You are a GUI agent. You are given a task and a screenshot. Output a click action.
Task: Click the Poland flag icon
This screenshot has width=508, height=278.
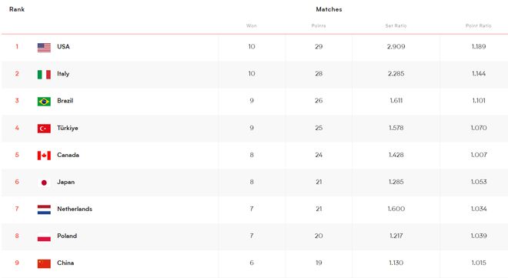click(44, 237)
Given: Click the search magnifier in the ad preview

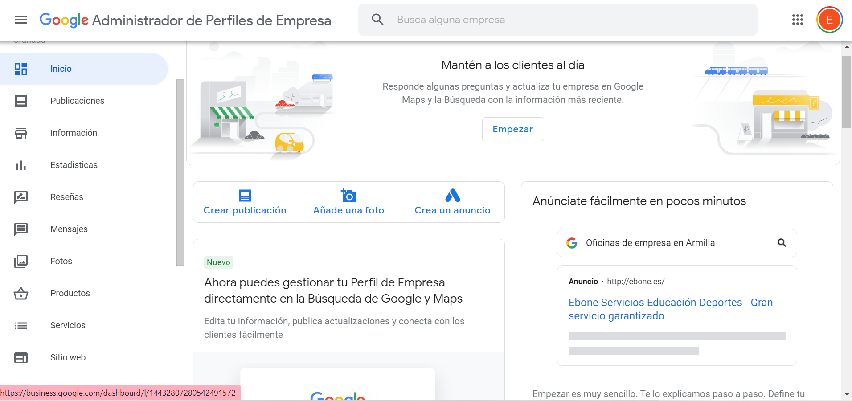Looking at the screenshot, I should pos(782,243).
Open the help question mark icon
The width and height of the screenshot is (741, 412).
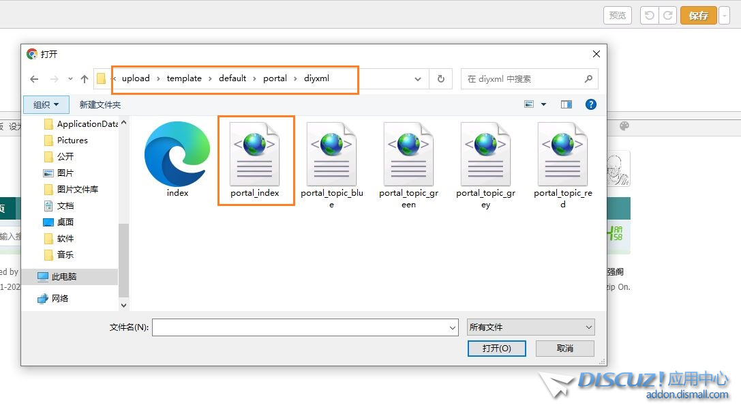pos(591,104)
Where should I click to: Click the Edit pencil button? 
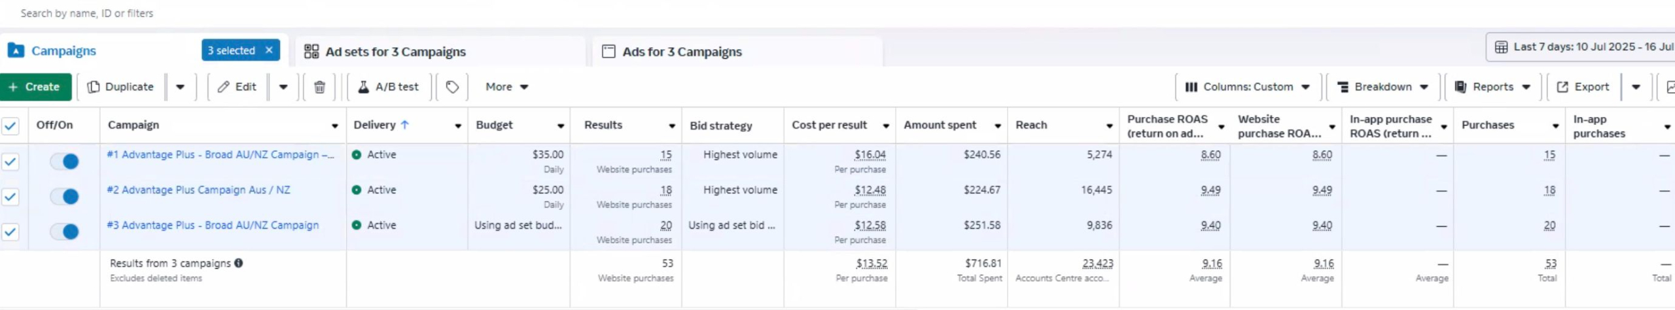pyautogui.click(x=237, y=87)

_ _ _ _ _

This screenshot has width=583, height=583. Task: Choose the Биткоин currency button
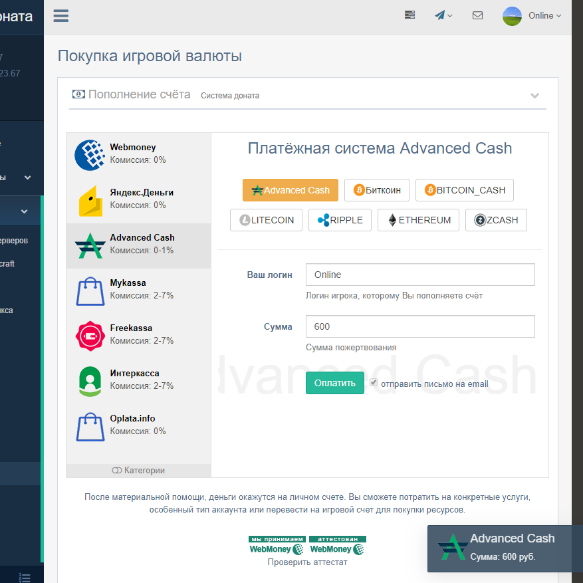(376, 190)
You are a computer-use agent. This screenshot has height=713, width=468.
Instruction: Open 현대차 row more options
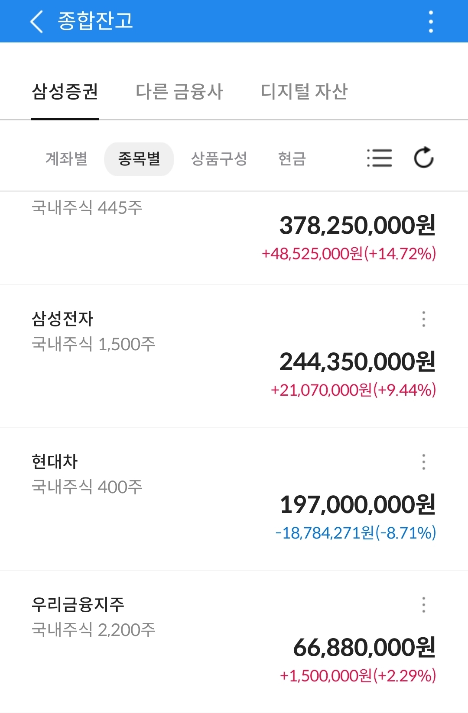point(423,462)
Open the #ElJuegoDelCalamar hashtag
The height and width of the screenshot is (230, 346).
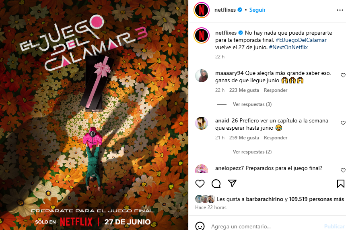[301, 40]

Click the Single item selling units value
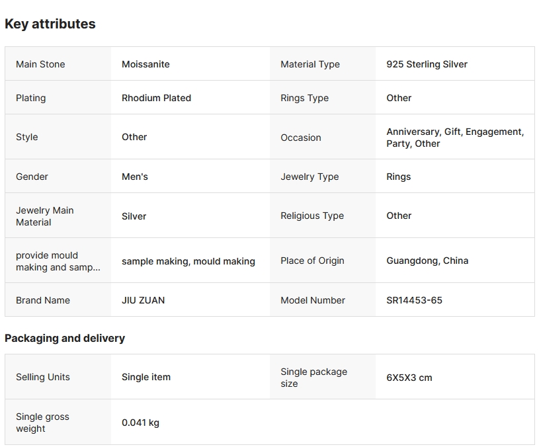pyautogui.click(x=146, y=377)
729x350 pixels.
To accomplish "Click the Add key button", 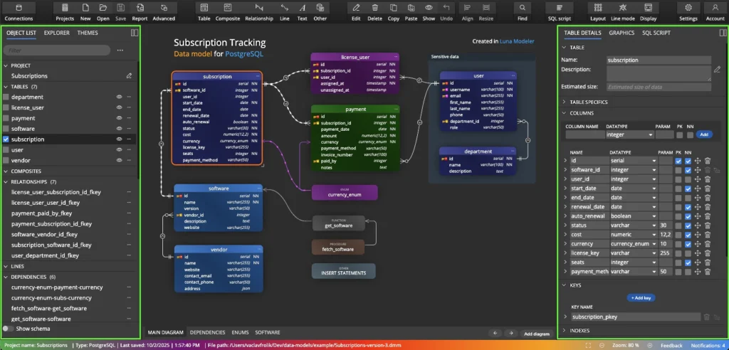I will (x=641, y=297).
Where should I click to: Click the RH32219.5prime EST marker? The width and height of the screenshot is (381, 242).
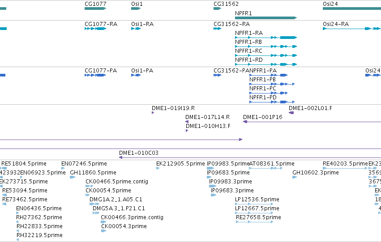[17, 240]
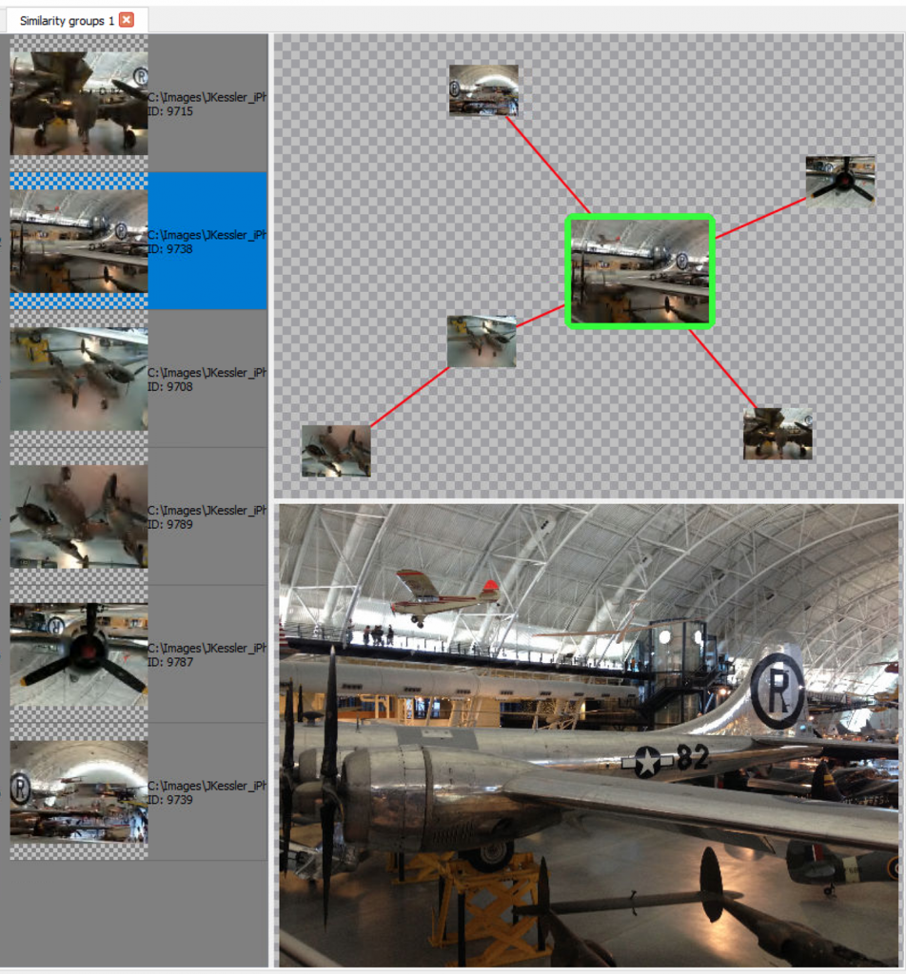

_ _ _ _ _

EXERCISE REQUIREMENTS:
Among the entries above, copy exactly the stretch from the line holding "This screenshot has width=583, height=583." through the line holding "Open the #ElJuegoDelCalamar hashtag", leaving out any pictures.

COMPLETED TASK:
This screenshot has width=583, height=583. Task: Choose the Биткоин currency button
(376, 190)
You are a computer-use agent. This screenshot has height=713, width=468.
Instruction: Open 현대차 row more options
point(423,462)
Open the #ElJuegoDelCalamar hashtag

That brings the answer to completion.